Bird tongues are very different from mammal tongues; they’re less fleshy, and they don’t have muscles in the front. Hummingbird tongues are even stranger; they’re forked at the end, and each fork is shaped like a groove whose edges curl inward, forming a tube on each side. Because of this pair of tiny tubes, many biologists assumed that nectar just flowed up the tubes thanks to a passive process called capillarity. That is the same mechanism that lets paper towels and sponges absorb water into their pores.
Biologists liked capillarity as model for hummingbirds’ drinking, because the equations that described it were easy to work into larger-scale models that predicted how hummingbirds forage. And it made sense. The trouble was that the amount of nectar consumption predicted by the capillarity model didn’t always match what biologists saw hummingbirds doing in the wild.
“I felt that there was something off,” said biologist Alejandro Rico-Guevara, adding, “People weren't looking at that basic assumption, because it was established so long ago that it was hard to believe that it was wrong.”
Hummingbird in High Speed
Rico-Guevara and his colleagues teamed up with a mechanical engineer to study hummingbird feeding using high-speed video cameras. They built transparent artificial flowers so the cameras could see what was happening inside the flower, set up lights and cameras, and waited.
“It's not only a challenge to set everything up, it's also a challenge to convince a wild hummingbird to feed right there,” said Rico-Guevara.
But 18 species of hummingbirds did, eventually, feed at the transparent flowers, and the cameras saw a mechanism very different than capillarity at work.
“What we found is that there is actually a micropump which is transforming the whole tongue shape, and that transformation of the tongue shape is what actually pulls the fluid inside,” said Rico-Guevara.
It works like this: While feeding, the hummingbird’s tongue is flicking in and out of its bill fifteen or twenty times every second. When the hummingbird draws its tongue back into its bill at the end of each lick, its bill squeezes the tongue from above and below, squeezing out the nectar from the two tubes at the end. When the bird sticks its tongue out again, the tubes are able to expand.
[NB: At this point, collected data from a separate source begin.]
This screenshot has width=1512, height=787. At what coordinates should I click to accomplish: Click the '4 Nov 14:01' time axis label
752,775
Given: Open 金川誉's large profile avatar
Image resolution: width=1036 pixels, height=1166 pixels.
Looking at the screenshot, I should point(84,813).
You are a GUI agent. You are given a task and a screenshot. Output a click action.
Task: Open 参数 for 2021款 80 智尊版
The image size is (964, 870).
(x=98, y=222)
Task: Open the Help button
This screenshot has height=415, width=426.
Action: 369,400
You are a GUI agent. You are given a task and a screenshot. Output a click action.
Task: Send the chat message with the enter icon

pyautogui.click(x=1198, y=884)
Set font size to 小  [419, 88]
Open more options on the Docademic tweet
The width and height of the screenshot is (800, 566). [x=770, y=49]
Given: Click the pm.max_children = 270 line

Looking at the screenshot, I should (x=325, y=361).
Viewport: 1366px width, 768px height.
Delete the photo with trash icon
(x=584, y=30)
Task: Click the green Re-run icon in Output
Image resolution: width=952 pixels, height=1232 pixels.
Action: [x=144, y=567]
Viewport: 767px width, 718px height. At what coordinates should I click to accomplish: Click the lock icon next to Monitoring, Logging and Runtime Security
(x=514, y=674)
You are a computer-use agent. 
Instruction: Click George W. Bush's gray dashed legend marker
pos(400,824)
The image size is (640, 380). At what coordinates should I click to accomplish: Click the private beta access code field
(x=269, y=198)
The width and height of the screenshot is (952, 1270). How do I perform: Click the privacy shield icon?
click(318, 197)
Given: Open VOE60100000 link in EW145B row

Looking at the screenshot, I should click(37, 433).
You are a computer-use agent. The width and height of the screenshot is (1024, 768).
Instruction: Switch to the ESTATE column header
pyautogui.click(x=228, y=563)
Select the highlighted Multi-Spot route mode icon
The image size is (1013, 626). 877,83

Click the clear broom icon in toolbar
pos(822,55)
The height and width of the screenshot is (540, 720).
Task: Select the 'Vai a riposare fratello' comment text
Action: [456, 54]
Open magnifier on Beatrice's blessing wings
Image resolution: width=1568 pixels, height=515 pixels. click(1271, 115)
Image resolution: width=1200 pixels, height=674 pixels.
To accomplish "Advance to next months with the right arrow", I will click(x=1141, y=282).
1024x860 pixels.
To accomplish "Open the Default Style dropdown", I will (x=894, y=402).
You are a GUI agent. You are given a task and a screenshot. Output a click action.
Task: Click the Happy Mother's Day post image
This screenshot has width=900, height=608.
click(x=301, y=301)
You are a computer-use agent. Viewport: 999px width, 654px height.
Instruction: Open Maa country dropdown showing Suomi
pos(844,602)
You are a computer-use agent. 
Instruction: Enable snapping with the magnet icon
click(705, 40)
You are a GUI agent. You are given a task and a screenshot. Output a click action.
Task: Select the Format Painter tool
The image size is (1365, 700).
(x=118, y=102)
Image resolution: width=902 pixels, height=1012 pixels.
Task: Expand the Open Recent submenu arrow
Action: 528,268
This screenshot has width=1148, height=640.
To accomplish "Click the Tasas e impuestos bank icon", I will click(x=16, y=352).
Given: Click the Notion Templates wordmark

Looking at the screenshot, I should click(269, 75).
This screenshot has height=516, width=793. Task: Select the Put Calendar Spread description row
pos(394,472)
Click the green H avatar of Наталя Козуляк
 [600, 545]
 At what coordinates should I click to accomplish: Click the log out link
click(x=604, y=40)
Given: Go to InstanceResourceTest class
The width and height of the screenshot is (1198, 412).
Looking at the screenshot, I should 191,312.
Compressing the tubes stores potential energy in their walls, so when the tubes start to expand again, that energy is released, and it draws nectar inside. Every time the bird presses its tongue to release a new mouthful of nectar, it’s also re-setting the pump for another mouthful.
The researchers published their results in the Proceedings of the Royal Society B.
And it may be that hummingbirds aren’t the only ones who’ve evolved this feeding mechanism.
“There are other birds that have also evolved to feed on nectar, and they have similar-shaped tongues,” said Rico-Guevara.
For instance, honeyeaters have tongues that look bristled at the end, and flowerpiercers have tongues that look like upside-down versions of hummingbirds’ tongues. Rico-Guevara is now studying how other nectar-eating birds’ tongues work similarly or differently to hummingbirds’.
This research, according to Rico-Guevara, helps biologists understand how hummingbirds evolved and how they might be affected by environmental change. In order to develop models about how hummingbirds forage, after all, it’s important to understand how they actually eat. And understanding hummingbirds’ strange, clever tongues may also help engineers develop elastic-walled flexible tubes that, like the birds’ tongues, serve as tiny pumps.
“This is an unexpected new way to move fluids at very small scales,” said Rico-Guevara. “Our job is to describe the mechanism and then surely engineers will come and think what this can be used for.”